If multiple AI Engine kernels are in a single AI Engine-ML, they run sequentially. Each runs one time per graph::run iteration, unless multi-rate processing is used. The following points explain what this means:

  • If the AI Engine-ML runtime percentage (specified by the runtime constraint) is allocated for the kernel in each iteration of graph::run (or on an average basis, depending on the system requirement), the kernel performance requirement can be met.
  • For a single iteration of graph::run, the kernel takes no more percentage than that specified by the runtime constraint. Otherwise, it can affect the performance of other kernels in the same AI Engine-ML.

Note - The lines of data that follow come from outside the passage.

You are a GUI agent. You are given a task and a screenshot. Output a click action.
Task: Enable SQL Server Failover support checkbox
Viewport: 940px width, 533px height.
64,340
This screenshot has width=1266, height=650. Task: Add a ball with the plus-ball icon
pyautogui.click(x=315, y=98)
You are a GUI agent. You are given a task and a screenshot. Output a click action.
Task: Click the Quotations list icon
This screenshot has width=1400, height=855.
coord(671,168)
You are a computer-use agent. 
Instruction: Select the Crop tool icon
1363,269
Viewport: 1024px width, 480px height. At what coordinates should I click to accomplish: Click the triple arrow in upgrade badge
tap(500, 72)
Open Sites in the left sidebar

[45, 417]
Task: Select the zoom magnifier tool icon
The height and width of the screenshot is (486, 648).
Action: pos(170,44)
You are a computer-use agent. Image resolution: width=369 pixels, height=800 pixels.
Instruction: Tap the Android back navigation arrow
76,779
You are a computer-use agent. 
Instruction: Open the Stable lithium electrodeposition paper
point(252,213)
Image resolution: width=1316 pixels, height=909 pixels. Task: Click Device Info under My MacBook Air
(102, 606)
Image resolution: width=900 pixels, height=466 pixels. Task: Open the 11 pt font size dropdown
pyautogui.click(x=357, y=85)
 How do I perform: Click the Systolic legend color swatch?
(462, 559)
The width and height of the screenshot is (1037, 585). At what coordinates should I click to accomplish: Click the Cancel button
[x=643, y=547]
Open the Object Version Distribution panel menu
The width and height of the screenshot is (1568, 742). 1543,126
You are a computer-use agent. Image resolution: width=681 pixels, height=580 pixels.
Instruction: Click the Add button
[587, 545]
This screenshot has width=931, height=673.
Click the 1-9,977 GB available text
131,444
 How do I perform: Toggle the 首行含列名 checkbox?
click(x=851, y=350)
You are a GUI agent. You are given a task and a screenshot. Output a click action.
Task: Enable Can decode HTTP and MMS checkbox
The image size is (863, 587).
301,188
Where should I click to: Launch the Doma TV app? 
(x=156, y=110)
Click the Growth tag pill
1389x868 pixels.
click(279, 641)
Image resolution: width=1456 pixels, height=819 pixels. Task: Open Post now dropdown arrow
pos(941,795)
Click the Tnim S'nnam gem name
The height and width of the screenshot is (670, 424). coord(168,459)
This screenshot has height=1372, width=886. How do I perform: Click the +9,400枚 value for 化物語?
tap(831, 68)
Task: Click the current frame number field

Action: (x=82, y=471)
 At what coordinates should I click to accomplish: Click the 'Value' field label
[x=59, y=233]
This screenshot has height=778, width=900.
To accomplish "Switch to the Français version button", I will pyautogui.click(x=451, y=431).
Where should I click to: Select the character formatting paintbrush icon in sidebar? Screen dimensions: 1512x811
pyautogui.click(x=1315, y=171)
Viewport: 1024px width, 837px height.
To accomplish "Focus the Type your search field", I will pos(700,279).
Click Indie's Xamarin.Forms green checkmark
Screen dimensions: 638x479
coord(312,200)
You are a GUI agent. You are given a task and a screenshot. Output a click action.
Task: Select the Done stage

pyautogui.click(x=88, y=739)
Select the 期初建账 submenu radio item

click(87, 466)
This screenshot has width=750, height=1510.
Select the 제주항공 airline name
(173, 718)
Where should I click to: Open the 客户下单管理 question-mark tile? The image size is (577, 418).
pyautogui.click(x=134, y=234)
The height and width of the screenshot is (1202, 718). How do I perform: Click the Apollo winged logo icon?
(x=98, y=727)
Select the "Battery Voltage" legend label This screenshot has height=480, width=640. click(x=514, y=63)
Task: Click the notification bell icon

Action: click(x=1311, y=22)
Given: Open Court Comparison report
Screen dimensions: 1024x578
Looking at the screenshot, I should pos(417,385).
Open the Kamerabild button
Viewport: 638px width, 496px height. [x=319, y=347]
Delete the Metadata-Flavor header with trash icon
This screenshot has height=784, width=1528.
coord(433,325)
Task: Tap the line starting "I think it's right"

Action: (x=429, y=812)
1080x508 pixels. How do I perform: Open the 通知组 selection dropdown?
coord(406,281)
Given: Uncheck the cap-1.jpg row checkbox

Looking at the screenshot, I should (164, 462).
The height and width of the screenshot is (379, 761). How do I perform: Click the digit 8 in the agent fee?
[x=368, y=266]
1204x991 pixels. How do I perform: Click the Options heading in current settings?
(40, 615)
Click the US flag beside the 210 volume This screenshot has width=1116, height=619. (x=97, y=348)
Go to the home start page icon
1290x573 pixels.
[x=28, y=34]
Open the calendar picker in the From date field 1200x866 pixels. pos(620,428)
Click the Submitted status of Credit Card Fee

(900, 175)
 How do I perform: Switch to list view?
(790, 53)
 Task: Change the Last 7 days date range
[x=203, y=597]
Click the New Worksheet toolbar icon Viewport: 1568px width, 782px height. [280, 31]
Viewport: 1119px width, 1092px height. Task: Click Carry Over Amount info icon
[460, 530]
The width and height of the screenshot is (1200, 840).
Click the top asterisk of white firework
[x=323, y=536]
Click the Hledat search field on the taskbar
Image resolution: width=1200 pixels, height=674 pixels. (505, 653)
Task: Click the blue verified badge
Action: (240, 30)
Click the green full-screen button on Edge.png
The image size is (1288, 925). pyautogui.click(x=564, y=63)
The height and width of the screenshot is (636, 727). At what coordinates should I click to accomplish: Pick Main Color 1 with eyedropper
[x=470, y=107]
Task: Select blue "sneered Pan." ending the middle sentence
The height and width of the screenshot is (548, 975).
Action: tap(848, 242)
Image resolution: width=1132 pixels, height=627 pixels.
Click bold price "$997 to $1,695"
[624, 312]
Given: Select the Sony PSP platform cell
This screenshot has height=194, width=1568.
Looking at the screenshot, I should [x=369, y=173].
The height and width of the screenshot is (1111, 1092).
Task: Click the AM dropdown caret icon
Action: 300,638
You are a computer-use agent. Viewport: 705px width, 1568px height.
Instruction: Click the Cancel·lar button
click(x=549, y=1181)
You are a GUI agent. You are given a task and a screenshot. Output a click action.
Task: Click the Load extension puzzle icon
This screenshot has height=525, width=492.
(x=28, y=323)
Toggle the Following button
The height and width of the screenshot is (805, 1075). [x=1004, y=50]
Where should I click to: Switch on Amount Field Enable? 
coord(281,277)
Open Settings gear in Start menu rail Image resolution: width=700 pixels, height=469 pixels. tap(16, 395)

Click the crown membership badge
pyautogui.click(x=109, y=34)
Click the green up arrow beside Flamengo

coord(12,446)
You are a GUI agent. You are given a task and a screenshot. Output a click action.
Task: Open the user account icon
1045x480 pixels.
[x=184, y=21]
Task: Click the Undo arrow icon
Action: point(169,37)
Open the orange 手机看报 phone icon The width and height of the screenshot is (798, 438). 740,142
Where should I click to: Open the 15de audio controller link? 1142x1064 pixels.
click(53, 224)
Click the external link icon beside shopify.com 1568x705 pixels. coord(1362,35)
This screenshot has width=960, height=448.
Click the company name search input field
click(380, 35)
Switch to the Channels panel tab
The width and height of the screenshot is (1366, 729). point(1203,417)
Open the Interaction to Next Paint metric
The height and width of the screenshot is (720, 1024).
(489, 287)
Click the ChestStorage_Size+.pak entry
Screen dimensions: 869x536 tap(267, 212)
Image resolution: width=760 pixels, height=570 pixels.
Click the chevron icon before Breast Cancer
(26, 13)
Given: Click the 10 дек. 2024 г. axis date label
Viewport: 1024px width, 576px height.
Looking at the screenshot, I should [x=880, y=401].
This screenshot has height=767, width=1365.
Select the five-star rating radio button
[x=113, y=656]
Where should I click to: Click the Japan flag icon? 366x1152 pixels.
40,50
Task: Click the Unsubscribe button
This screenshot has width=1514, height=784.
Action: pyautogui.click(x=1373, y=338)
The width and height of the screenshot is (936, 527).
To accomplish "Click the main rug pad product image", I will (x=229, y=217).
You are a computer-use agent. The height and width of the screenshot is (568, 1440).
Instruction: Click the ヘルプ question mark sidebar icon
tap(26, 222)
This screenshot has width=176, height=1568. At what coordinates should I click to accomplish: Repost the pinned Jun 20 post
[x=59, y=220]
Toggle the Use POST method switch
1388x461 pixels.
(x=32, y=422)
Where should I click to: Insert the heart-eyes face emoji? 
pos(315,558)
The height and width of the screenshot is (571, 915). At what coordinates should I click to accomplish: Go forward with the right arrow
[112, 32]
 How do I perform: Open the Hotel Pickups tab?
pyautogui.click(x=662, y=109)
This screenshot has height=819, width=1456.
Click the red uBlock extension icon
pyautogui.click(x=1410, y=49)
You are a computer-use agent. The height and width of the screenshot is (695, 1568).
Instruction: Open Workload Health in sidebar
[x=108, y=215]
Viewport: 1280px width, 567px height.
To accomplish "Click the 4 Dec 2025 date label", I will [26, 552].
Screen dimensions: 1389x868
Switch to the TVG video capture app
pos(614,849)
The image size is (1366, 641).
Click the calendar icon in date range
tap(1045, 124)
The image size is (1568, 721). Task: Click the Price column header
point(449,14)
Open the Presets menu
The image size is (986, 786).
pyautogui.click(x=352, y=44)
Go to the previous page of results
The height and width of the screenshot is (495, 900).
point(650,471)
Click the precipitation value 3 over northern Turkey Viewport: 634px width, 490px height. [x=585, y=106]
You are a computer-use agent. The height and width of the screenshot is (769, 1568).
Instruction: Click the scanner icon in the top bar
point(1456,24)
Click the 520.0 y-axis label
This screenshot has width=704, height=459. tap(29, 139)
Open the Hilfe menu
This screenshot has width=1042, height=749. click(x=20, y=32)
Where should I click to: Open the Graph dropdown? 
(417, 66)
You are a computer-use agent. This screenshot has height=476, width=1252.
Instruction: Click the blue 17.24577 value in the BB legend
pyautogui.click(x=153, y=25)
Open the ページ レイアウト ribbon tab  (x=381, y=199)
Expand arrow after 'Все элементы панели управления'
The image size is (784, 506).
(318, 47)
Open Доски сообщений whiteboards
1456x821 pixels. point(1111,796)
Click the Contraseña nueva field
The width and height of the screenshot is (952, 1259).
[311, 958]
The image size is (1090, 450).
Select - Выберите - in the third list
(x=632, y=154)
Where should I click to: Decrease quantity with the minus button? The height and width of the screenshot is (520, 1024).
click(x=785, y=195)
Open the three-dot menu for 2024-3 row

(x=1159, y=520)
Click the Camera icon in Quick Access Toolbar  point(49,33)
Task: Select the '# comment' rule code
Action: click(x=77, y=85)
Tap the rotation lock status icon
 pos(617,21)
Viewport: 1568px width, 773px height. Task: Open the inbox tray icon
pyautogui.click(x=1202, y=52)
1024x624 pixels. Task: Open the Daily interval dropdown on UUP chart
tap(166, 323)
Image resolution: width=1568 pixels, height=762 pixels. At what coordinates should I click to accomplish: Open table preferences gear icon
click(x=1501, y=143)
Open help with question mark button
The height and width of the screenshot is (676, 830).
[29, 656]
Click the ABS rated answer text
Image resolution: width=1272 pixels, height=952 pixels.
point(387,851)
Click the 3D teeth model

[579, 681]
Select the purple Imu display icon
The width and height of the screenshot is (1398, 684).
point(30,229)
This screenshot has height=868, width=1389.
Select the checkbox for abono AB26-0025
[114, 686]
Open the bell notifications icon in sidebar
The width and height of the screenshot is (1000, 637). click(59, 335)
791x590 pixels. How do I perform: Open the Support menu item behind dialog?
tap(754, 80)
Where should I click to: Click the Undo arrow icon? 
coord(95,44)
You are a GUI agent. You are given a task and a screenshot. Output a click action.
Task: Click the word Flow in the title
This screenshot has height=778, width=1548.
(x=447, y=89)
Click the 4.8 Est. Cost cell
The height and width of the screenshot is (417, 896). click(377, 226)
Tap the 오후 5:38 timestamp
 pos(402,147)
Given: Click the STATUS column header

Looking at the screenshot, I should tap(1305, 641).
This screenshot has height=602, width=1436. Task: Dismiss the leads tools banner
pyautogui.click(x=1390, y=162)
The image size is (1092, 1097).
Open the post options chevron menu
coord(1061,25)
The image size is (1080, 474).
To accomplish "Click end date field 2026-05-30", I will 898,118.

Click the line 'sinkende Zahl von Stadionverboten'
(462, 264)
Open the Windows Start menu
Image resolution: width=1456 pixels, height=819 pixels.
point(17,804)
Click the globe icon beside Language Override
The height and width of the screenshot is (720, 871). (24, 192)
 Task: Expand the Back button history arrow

  • Even if multiple kernels have a summarized runtime ratio less than one, they are not necessarily put into a single AI Engine-ML. The mapping of an AI Engine kernel into an AI Engine-ML is also affected by hardware resources. For example, there must be enough program memory to allow the kernels to be in the same AI Engine-ML. Also, stream interfaces must be available to allow all the kernels to be in the same AI Engine-ML.
  • You can save resources by placing multiple kernels in the same AI Engine-ML. For example, the buffers between the kernels in the same AI Engine-ML are single buffers instead of ping-pong buffers.
  • Increasing the runtime ratio of a kernel does not necessarily increase the performance of the kernel or graph. This is because performance is affected by the data availability to the kernel and the data throughput in and out of the graph. A pessimistically high runtime ratio setting might result in inefficient resource utilization.
  • Low runtime ratio does not necessarily limit the performance of the kernel to the specified percentage of the AI Engine-ML. For example, the kernel can run immediately when all the data is available if there is only one kernel in the AI Engine-ML. This true regardless of the runtime ratio set.
  • You cannot place kernels from different top-level graphs in the same AI Engine. The graph API must control each graph independently.
  • Set the runtime ratio as accurately as possible. It affects both the AI Engine used and the data communication routes between kernels. It might also affect other design flows, for example, the power estimation.